As President Biden travels across Europe from one summit to the next, the memory of disruption is starting to fade, and the soothing pageantry of diplomacy is resuming its stately course. The familiar rituals are back. In Cornwall, England, meetings were held, communiqués were composed, and all was harmony and light, with the exception of intra-European squabbles over the rules governing sausage shipments from the mainland of Great Britain to Northern Ireland. More of the same is expected in Brussels. America is back, the West is back, multilateralism is back, and all is well.
There were rough spots, to be sure. Climate campaigners welcomed the grand proposals for dramatic cuts in emissions, but worried that this year’s Group of Seven communiqué did not include a coal ban. Health campaigners welcomed commitments to provide a billion doses of Covid vaccine to poor countries, but they warned that the pledges didn’t address distribution problems and fell far short of the need.

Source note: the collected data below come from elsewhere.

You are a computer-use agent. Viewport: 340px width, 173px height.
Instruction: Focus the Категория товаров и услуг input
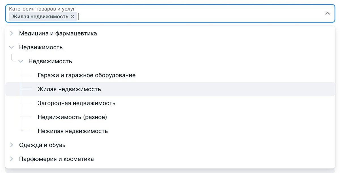point(198,16)
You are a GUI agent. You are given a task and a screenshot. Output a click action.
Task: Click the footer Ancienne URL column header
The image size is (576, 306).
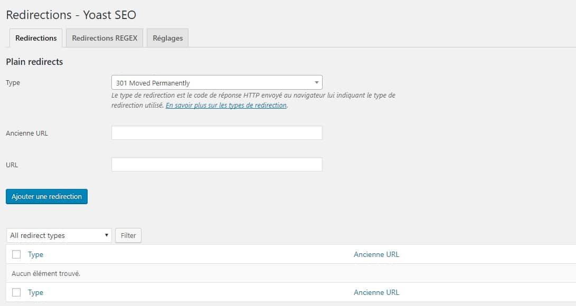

Observers were particularly struck by the G-7’s strong language about Russia and China. It condemned Russia’s “destabilizing behavior” and called on Moscow to crack down on cybercriminals. The language about China was even tougher. Besides expressing concern about “the situation in the East and South China seas” and opposing any “unilateral attempts to change the status quo and increase tensions,” the G-7 called on China “to respect human rights and fundamental freedoms, especially in relation to Xinjiang and those rights, freedoms and high degree of autonomy for Hong Kong enshrined in the Sino-British Joint Declaration and the Basic Law.”